Crazy idea: pay them both more so the public doesn't have to

[–] [email protected] 46 points 1 year ago (2 children)

The public is going to pay them regardless. The money for wages has to come from what customer's spend. Being said, I agree with you wholeheartedly because tipping is a leverage point that enables a lot of racism, sexism and sexual harassment.

[–] [email protected] 14 points 1 year ago* (last edited 1 year ago) (1 children)

I think the lost nuance is that the previous guy means that with tips, the public pays for tips directly.

You're technically correct, the public, by buying food and service, is paying the company, creating a pool of money from which the costs of business are to be paid, ideally including staff in full. And currently, wait staff has to be paid by the customer directly.

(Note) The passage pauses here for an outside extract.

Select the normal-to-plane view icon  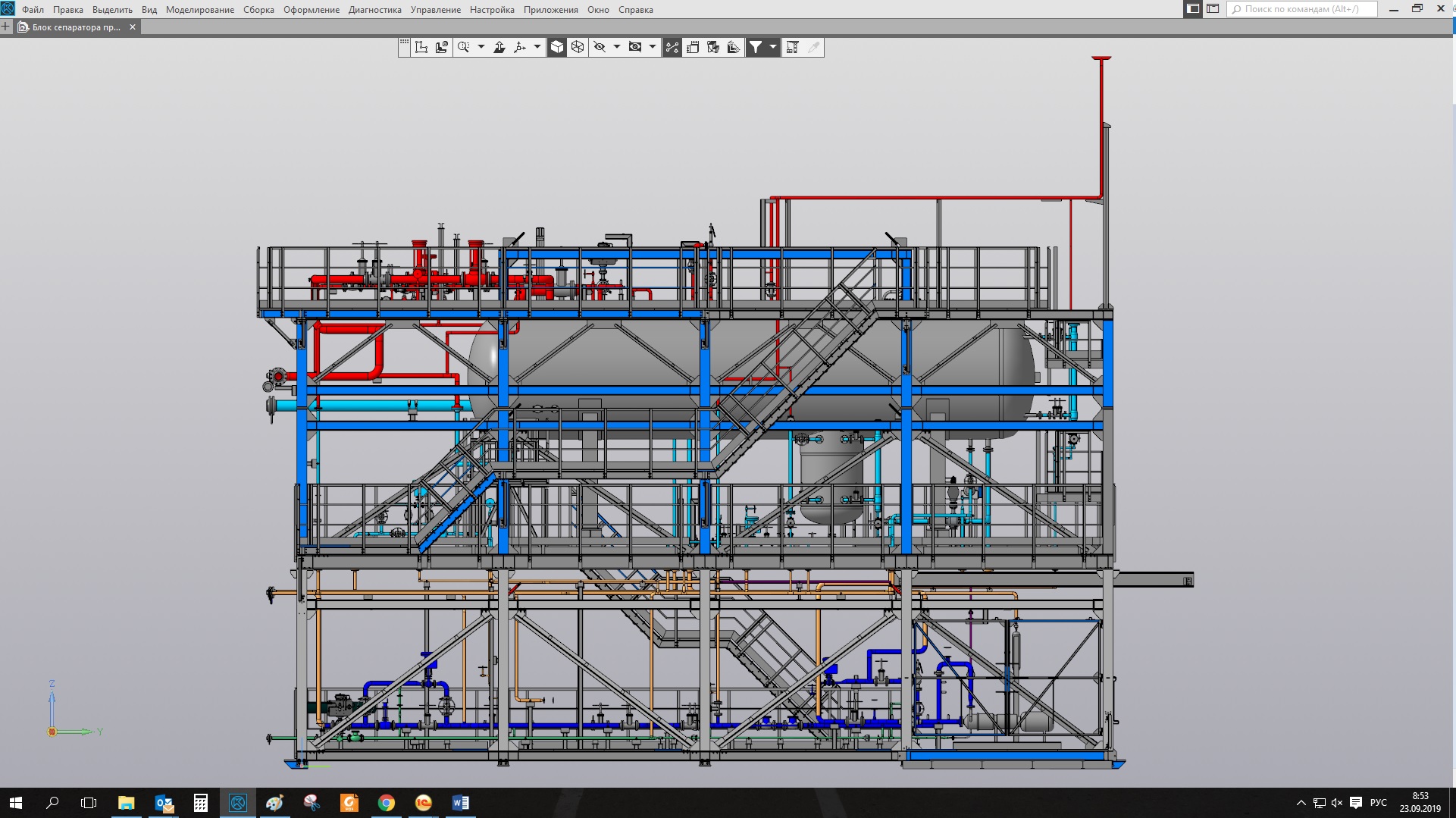499,47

(This mostly holds for most of the US, in many places, it does work according to the more ideal model)

[–] [email protected] 5 points 1 year ago (1 children)

You wanna know what's even more lost nuanced? the fact that a customer paying your salary via tip is after they've paid taxes. So let's say they tip $1 - in my country that means they had to earn $2 before tax (assuming the customer is a billy big bollocks higher-rate tax payer).

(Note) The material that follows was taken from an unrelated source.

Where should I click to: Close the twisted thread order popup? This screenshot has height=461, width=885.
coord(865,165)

But what about if the employer pays the server instead? well now we're talking...when the emplopyer pays the server, it does so PRE-TAX. That is to say they can pay the server $1 and in order to do so they only had to earn $1. While if they banked that $1 as profit, they would pay tax on the $1 first and so see less of it (let's call it $0.80). Mind you, that does mean that the service worker now needs to pay $1 on that income...but surely they would declare their tips anyway and pay the tax either way? right? riiiiight?

Long and the short of it is - the cheapest way for the server to get $1 is for the employer to pay it to them and pass the cost on to the customer. The cost to the employer is what the company would have received post-tax for that $1 which as we said earlier was $0.80. The server got the $1, the employer is not gaining or losing anything, and the customer is only paying $0.80 which means they only had to earn $1.60 instead of $2. Everyone wins, except the tax man doesn't win quite as much as he was winning before. Cry me a river.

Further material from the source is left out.